Flashforge also sells an enclosed Creator 5 Pro, but Tom’s Hardware found no upgrade path from the open machine to the enclosed one. Although the case appears similar, the review said there is no fan behind the exterior grille and no way to install one.

Other reported specifications include:

  • Double-sided textured PEI spring steel build plate
  • Automatic bed leveling with Z-height calibration
  • Filament runout sensor
  • USB, LAN, and Wi-Fi connectivity
  • 4-inch color touchscreen
  • 14 kg machine weight
  • June 2026 pre-order release date listed in the specifications

Calibration took about 40 minutes during initial setup, according to Tom’s Hardware, including Z offset, bed leveling, vibration compensation, and tool-head offset calibration. The printer can also recheck leveling before each job.

Loading filament is more manual than the price and four-tool setup might suggest.
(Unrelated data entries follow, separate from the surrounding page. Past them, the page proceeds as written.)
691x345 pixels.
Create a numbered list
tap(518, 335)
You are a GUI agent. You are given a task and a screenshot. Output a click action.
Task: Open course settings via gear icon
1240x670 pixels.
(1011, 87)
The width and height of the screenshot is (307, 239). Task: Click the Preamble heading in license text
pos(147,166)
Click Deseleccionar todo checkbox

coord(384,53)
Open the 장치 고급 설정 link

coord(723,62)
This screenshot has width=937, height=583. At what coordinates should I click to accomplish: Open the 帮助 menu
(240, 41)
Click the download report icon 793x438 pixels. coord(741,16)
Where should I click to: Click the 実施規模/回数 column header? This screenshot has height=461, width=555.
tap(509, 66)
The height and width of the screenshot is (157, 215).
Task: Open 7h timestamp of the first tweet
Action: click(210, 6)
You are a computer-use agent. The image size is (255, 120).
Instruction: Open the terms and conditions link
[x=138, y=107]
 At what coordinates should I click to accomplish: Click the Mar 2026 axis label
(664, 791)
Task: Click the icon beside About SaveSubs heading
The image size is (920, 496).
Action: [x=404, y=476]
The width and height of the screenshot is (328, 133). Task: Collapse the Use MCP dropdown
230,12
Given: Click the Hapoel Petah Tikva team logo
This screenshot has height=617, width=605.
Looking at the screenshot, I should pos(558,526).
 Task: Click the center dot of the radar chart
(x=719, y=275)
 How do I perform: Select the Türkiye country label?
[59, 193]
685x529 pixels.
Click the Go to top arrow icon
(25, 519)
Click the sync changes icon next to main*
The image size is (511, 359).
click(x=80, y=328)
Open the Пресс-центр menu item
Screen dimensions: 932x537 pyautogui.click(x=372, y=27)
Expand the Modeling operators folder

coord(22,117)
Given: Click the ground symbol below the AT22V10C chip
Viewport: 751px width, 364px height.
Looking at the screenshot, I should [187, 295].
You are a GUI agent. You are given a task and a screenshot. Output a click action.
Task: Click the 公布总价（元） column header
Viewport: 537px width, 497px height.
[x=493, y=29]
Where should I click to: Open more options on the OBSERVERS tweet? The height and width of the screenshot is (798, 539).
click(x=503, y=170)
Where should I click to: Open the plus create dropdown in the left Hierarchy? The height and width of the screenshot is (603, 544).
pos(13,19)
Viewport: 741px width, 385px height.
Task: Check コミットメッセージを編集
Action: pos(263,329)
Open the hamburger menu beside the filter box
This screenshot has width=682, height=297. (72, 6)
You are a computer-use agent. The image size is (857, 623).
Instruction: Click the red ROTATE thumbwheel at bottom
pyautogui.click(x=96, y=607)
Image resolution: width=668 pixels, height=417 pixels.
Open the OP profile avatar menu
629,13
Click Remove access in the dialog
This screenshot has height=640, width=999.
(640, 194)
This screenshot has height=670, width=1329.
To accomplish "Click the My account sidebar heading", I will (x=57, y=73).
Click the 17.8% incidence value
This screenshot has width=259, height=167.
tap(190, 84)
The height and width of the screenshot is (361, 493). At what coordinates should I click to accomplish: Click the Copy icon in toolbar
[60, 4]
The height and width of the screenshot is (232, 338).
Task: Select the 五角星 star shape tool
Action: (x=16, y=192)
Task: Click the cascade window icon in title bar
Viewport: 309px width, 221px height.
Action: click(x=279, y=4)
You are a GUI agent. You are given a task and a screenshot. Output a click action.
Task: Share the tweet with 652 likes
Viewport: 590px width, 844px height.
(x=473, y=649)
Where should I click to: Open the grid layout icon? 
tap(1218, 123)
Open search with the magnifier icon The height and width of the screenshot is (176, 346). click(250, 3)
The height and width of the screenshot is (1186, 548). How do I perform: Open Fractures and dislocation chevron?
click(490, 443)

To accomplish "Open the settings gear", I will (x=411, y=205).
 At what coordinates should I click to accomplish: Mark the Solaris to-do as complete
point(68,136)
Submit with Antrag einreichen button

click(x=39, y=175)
The user places a spool on a static holder, feeds filament into the numbered path, removes the tool head from its dock, presses a lever to release tension, and pushes material into the head. The printer then heats to the previous material’s loading temperature and purges material into the bottom of the machine.

In print tests, Tom’s Hardware reported strong PLA results, a successful but imperfect soft TPU attempt that ended with a clog requiring tool-head disassembly, and a better 95A TPU print with minor stringing. The verdict was not that Flashforge solved multi-material printing. It was that the Creator 5 makes real tool changing cheaper, with enough manual fuss and filament waste to remind buyers where the savings came from.

This story draws on original reporting from Tom's Hardware.